[Stored items]
———

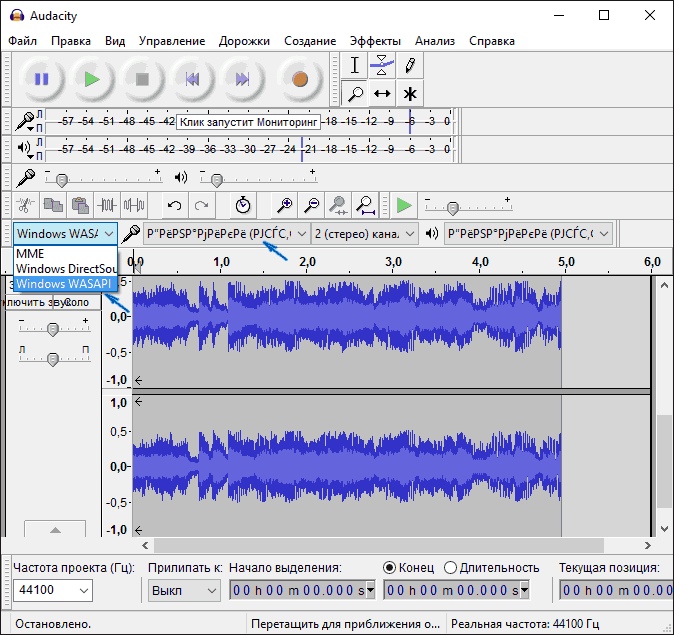Open the 2 (стерео) channels dropdown

pyautogui.click(x=365, y=233)
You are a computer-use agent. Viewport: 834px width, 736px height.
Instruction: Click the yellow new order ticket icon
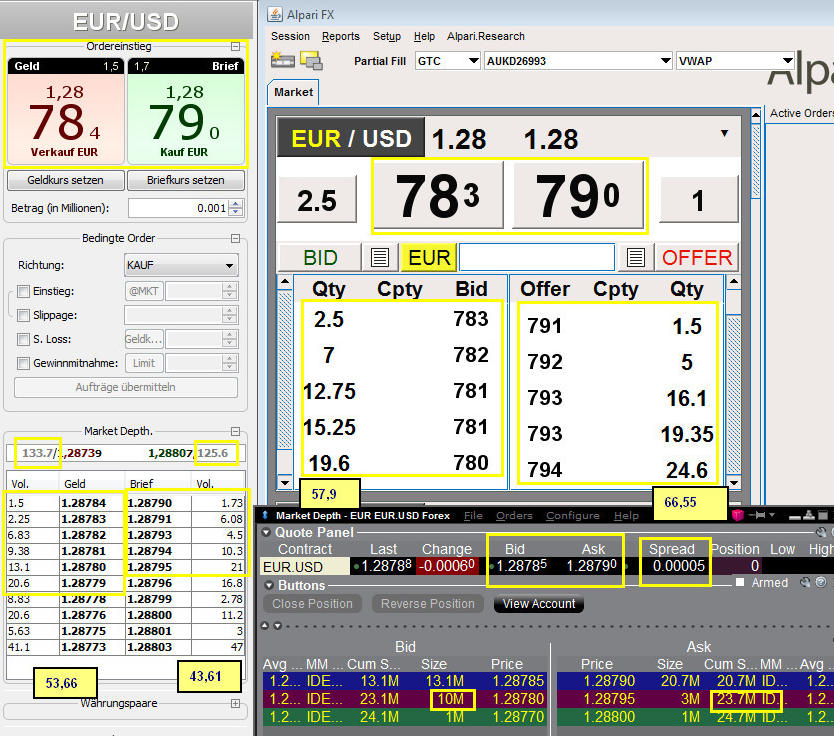coord(282,60)
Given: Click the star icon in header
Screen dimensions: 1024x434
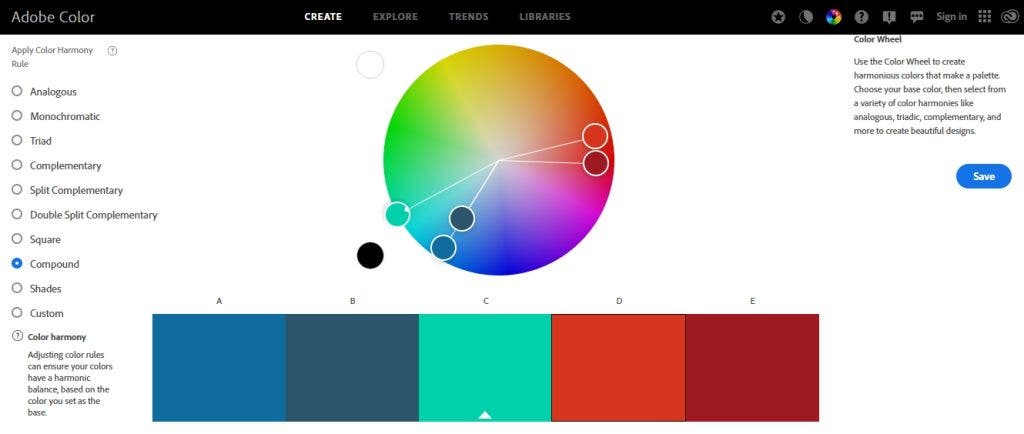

———

### DIRECTIONS FOR THIS TASK
Nothing but the lines from the one holding "Given: Click the star icon in header" to the end of the entries above should be echoed, exactly and with both ends included; omit the pictures.

### RESPONSE AREA
Given: Click the star icon in header
Screen dimensions: 1024x434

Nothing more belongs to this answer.